* **INSTRUCTION**
Reproduce the following assignment description on queries and functions for the MyMyUNSW database in full, with every line and character unchanged.

start EXCERPTED PASSAGE

文章目录
Assignment 1
Queries and Functions on MyMyUNSW Database Systems
Last updated: Monday 7th March 2:57am
Most recent changes are shown in red … older changes are shown in brown.
[Assignment Spec] [Database Design] [Schema in SQL] [check1.sql] [Examples] [Fixes+Updates]
Aims
This assignment aims to give you practice in
reading and understanding a moderately large relational schema (MyMyUNSW)
implementing SQL queries and views to satisfy requests for information
implementing SQL/PLpgSQL functions to aid in satisfying requests for information
The goal is to build some useful data access operations on the MyMyUNSW database, which contains a wealth of information about what happens at UNSW. One aim of this assignment is to use SQL queries (packaged as views) to extract such information. Another is to build SQL/PlpgSQL functions that can support higher-level activities, such as might be needed in a Web interface.

end EXCERPTED PASSAGE
start DATASET CONTENT

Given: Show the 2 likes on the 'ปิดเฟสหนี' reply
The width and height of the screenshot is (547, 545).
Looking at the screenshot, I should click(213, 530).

end DATASET CONTENT

* **PROBLEM SOLUTION**
文章目录
Assignment 1
Queries and Functions on MyMyUNSW Database Systems
Last updated: Monday 7th March 2:57am
Most recent changes are shown in red … older changes are shown in brown.
[Assignment Spec] [Database Design] [Schema in SQL] [check1.sql] [Examples] [Fixes+Updates]
Aims
This assignment aims to give you practice in
reading and understanding a moderately large relational schema (MyMyUNSW)
implementing SQL queries and views to satisfy requests for information
implementing SQL/PLpgSQL functions to aid in satisfying requests for information
The goal is to build some useful data access operations on the MyMyUNSW database, which contains a wealth of information about what happens at UNSW. One aim of this assignment is to use SQL queries (packaged as views) to extract such information. Another is to build SQL/PlpgSQL functions that can support higher-level activities, such as might be needed in a Web interface.